The surrounding area on Temple Square and the plaza near the Church Office Building will also be affected as existing buildings are demolished and the area undergoes renovation and restoration. The existing annex and temple addition on the north side, which were built in the 1960s to add needed support facilities and more sealing (marriage) rooms, will be demolished and rebuilt.

“The Salt Lake Temple is the center of Temple Square and the Church headquarters campus,” said Bishop Dean M. Davies, first counselor in the Church’s Presiding Bishopric. “New site improvements including multiple entry points will provide better access and views to the temple and through Temple Square. The new landscape will provide a pleasant atmosphere for all who visit Temple Square.”

The renovation of the temple will involve replacing the historic building’s aging mechanical, electrical and plumbing systems, as well as a significant seismic upgrade to help the building withstand a large-magnitude earthquake.

“This upgrade will include a base isolation system, which is one of the most effective means of protecting a structure against earthquake forces,” said Brent Roberts, managing director of the church’s Special Projects Department. “This unique system will preserve the historic footing of the temple. Once complete, it will help protect people, the historic building, and the beautiful interior finishes in the event of an earthquake.”

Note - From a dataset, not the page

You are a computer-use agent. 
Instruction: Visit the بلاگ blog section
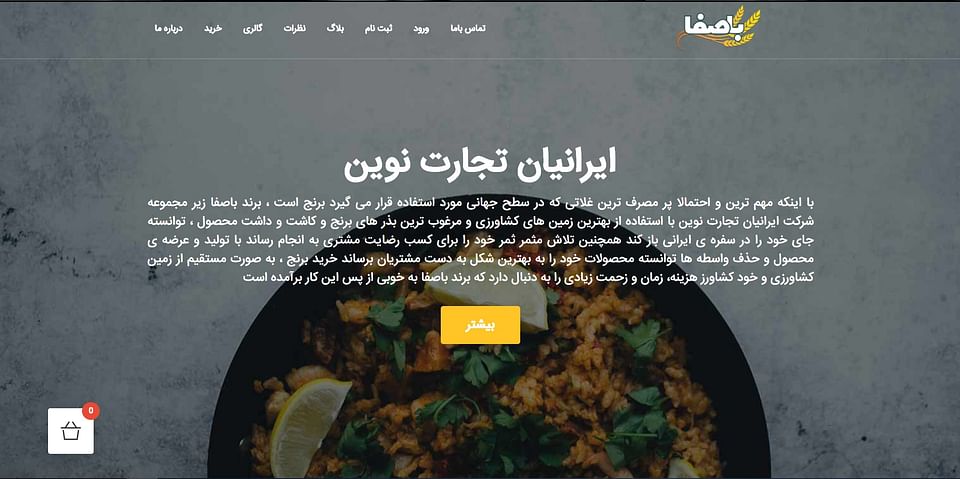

The installation of the base isolation system will require deep excavations around the historic footings and foundation of the temple and will also require the strengthening of the stone spires and walls.

This project will also include the renovation of part of Temple Square. Portions of the wall around Temple Square will be opened and modified to allow more inviting views and better access to temple grounds. The existing South Visitors’ Center will be demolished and replaced with two new guest and visitor pavilions.

The temple and surrounding square is expected to reopen in 2024 with a public open house.